Hz. Fâtımâ’dan müjde var!

Değerli dostlarım Hz. Fâtımâ (aleyhisselam) bir deryadır. Onu yazmak, Onu anmak, Onu sevmek, farklı bir duygu. Allah bizleri şefaatine layık eylesin.

Hz. Fâtımâ (aleyhisselam) doğumuyla, yaşantısıyla, hakka vuslatıyla; sözüyle, fiiliyle her yönden örnek alınması gereken eşsiz bir şahsiyettir.

Onun engin bir merhameti var. Sevenlerine muhabbeti var, peygamberimizin yüce şefaatinin müjdesi var! Hakkımızdaki müjdeye sevinci var!

Bakınız Değerli Hocamız Prof. Dr. Haydar Baş, Onun hakkında kaleme aldığı şaheserinde bu konuda neler yazmış:

Hz. Peygamber (s.a.v.) Hz. Hüseyin (aleyhisselam)’ın şehit olacağını ve çekeceği diğer musibet ve sıkıntıları kızı Hz. Fâtımâ (aleyhisselam)’a haber verdiğinde Fâtımâ (aleyhisselam) çok ağladı ve şöyle dedi:

“Bu sıkıntı ve musibetler ne zaman vukû bulacaktır?”

Peygamber (s.a.v.): “Ben, Sen ve Ali dünyada olmadığımız bir zamanda” buyurdular.

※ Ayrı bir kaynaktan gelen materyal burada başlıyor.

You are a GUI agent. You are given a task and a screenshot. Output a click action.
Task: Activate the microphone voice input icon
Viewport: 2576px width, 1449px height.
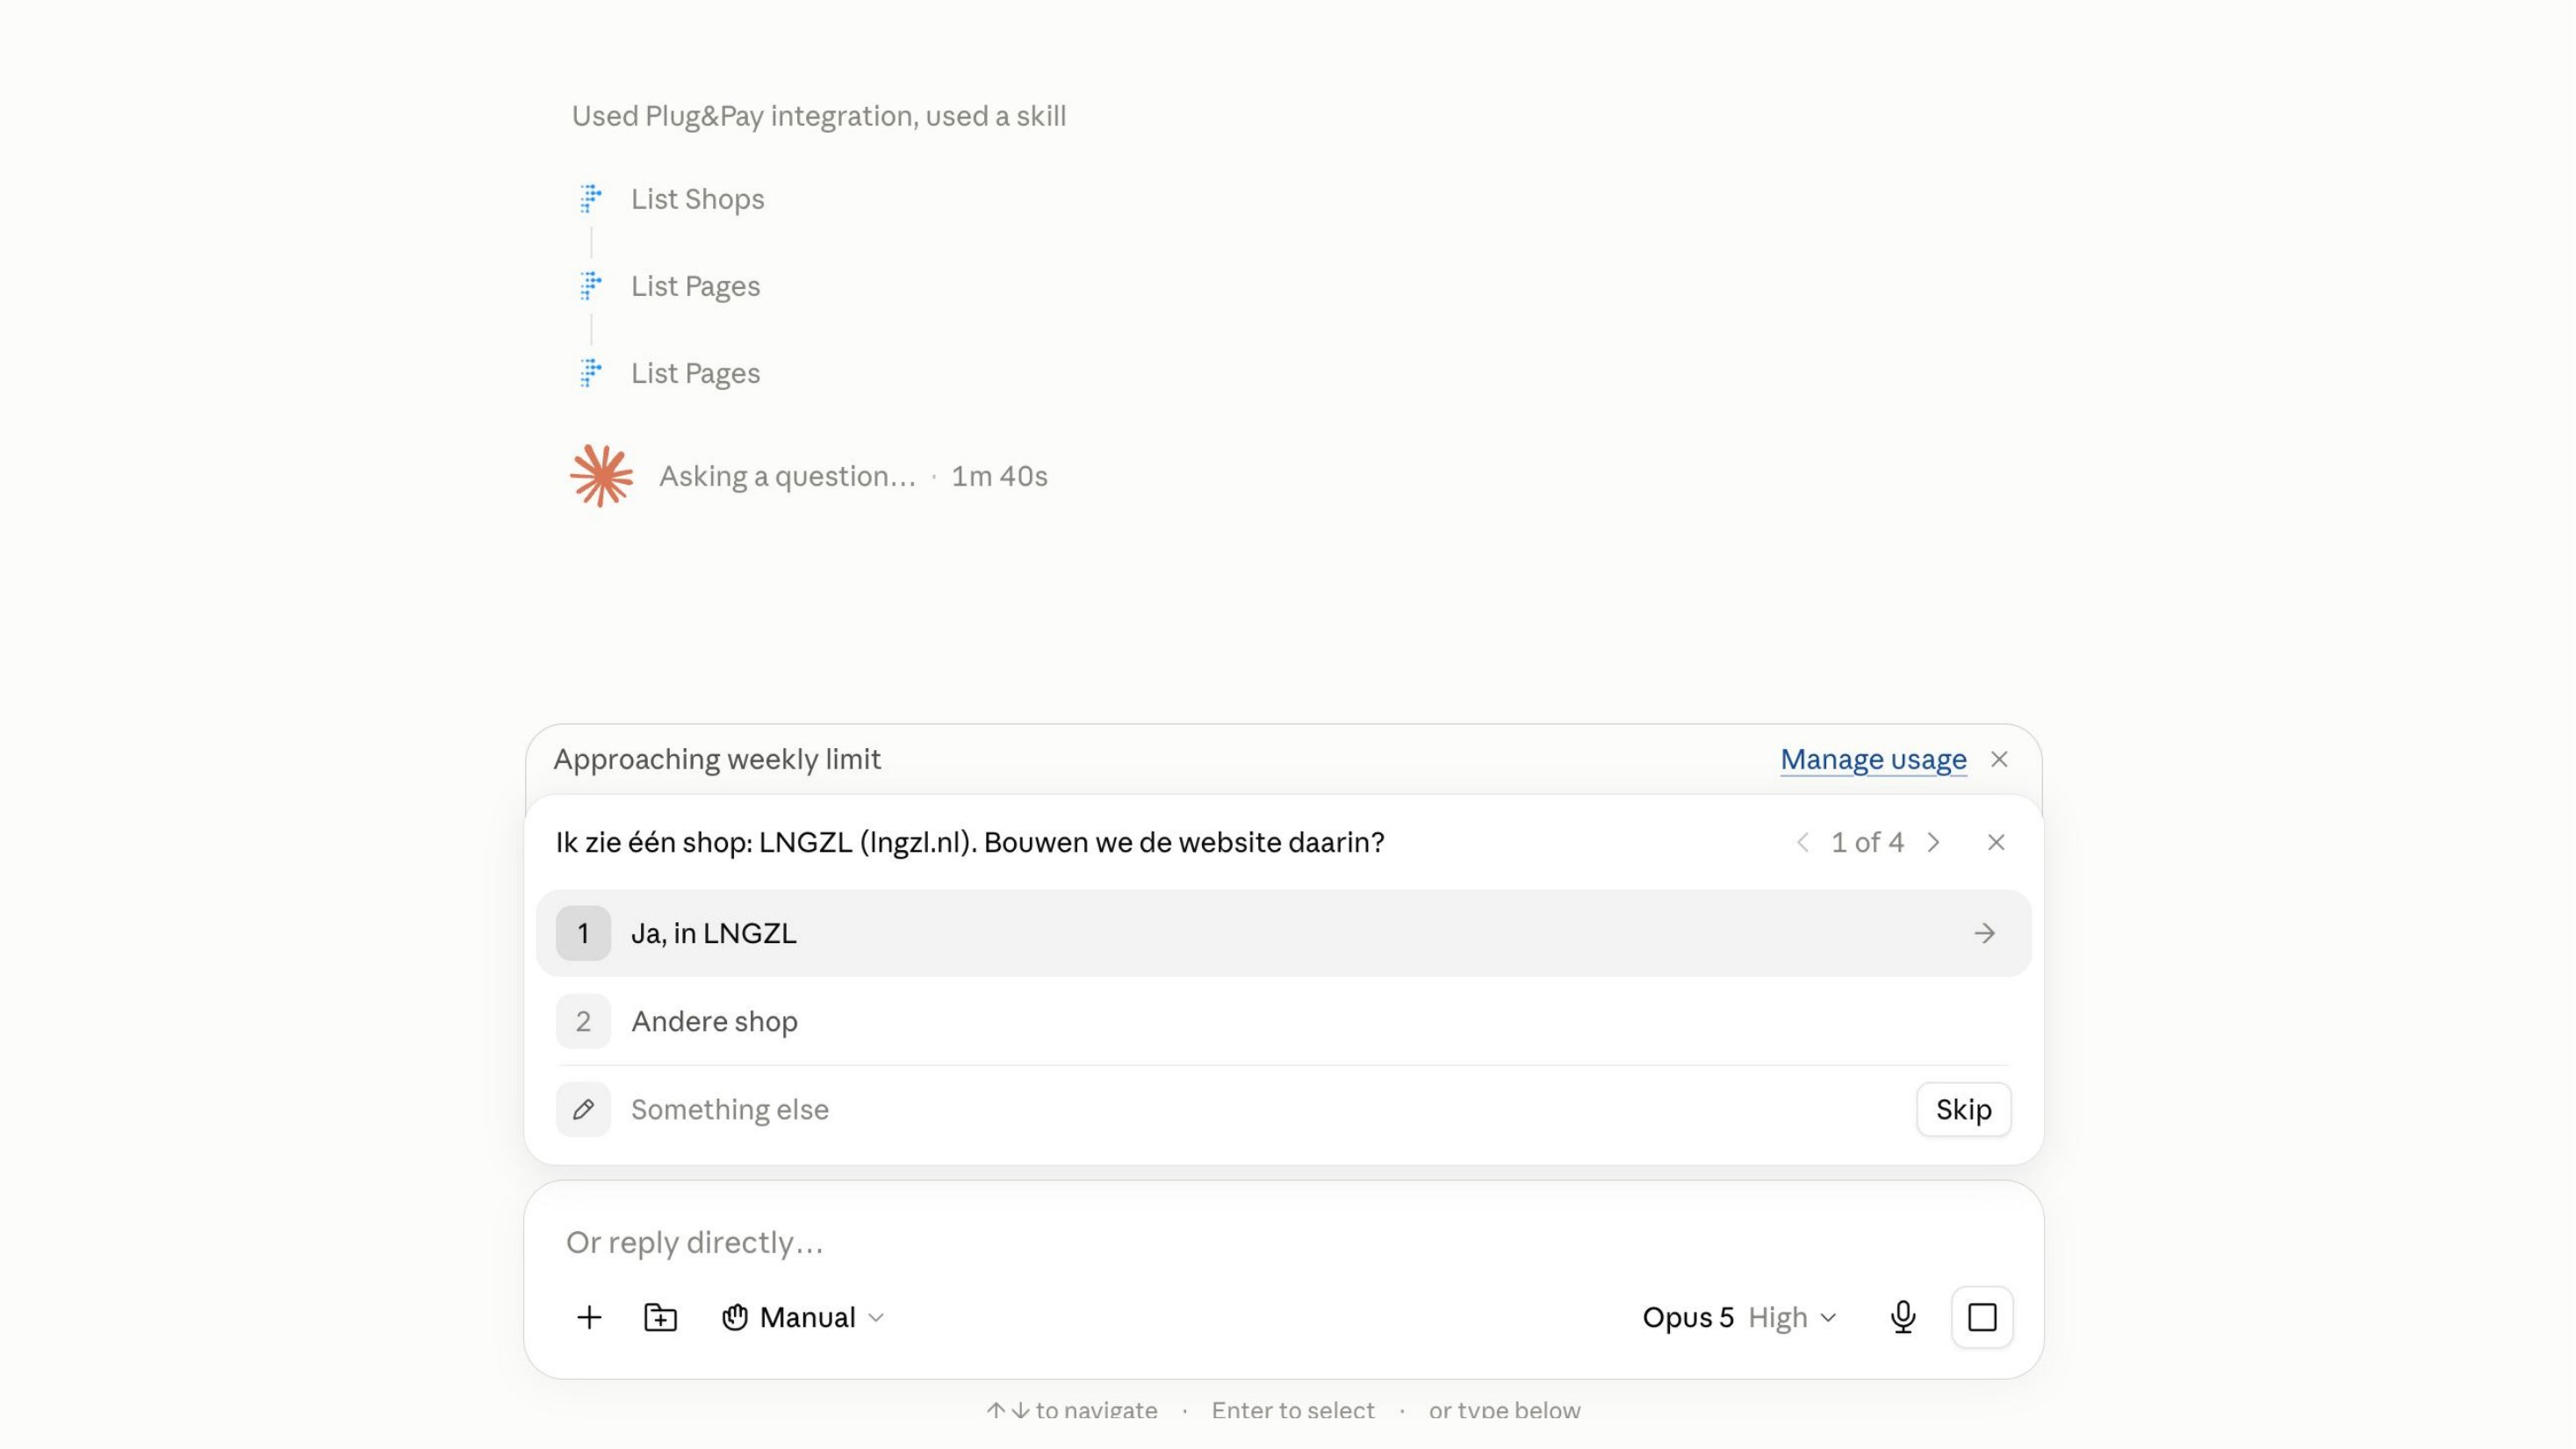tap(1903, 1317)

Fâtımâ (aleyhisselam) bu sözü duyunca ağlaması daha da çoğaldı. Sonra:

“Kim Hüseyin’ime ağlayacak ve O’nun için yas tutacaktır” dediğinde de Hz. Peygamber (s.a.v.) şöyle buyurdular:

“Fâtimâcığım! Ümmetimin kadınları, Ehl-i Beyt’ imin kadınlarına, erkekleri de erkeklerine ağlayacaklar. Her yıl O’nun yasını yenileyecekler (canlandıracaklar), kıyamet günü olduğunda Sen kadınlara şefaat edeceksin, Ben de erkeklere. Kim Hüseyin’in sıkıntı ve musibetine ağlamış olursa, onun elini tutup cennete götüreceğiz.

Fâtımâcığım kıyamet günü Hüseyin’in musibetine ağlayan göz dışında kalan gözler ağlayacaktır; o göz cennet nimetlerine ulaşmak için gülecektir.”

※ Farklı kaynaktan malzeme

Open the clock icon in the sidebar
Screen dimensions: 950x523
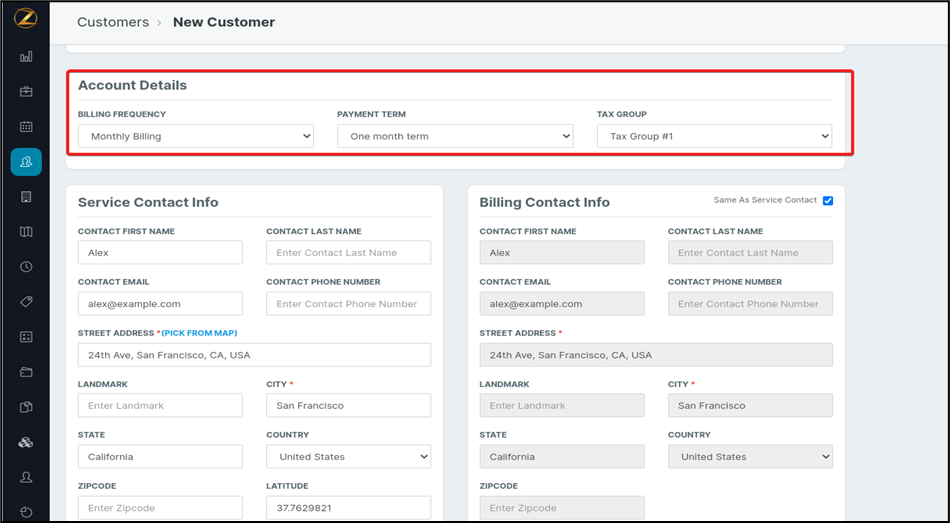point(26,267)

Bir gün Hz. Fâtımâ (aleyhisselam) Resûlullah (s.a.v.)’e şöyle dedi:

“Babacığım, kıyamet günü Seni nerede ziyaret edeyim?”

Hz. Peygamber (s.a.v.), “Cennetin kapısının kenarında; orada Hamd Sancağı Benim elimde olacak ve Ben ümmetime şefaat edeceğim.”

Hz. Fâtımâ (aleyhisselam): “Orada Seni mülakat etmezsem, nasıl?”

Hz. Peygamber (s.a.v.): “Kevser havuzunun başında ümmetimi suyla doyurduğumla benimle görüş.”

Hz. Fâtımâ (aleyhisselam): “Eğer orada görmezsem, nasıl?”

Hz. Peygamber (s.a.v.): “Sırat Köprüsü’ nün yanında durup; ‘Allah’ ım! Ümmetimi esen kıl’ dediğimde Beni mülakat et.”

Hz. Fâtımâ (aleyhisselam): “Orada da ziyaret edemezsem, nasıl?”

Hz. Peygamber (s.a.v.): “Terazinin yanında; ‘Allah’ım! Ümmetimi esen kıl’ dediğim zaman Beni mülakat et.”

Hz. Fâtımâ (aleyhisselam): “Orada da mülakat etmek mümkün olmazsa, nasıl?”

Hz. Peygamber (s.a.v.): “Beni, cehennemin yanında onun alevini ve kıvılcımlarını ümmetimden uzaklaştırdığım zaman mülakat et.”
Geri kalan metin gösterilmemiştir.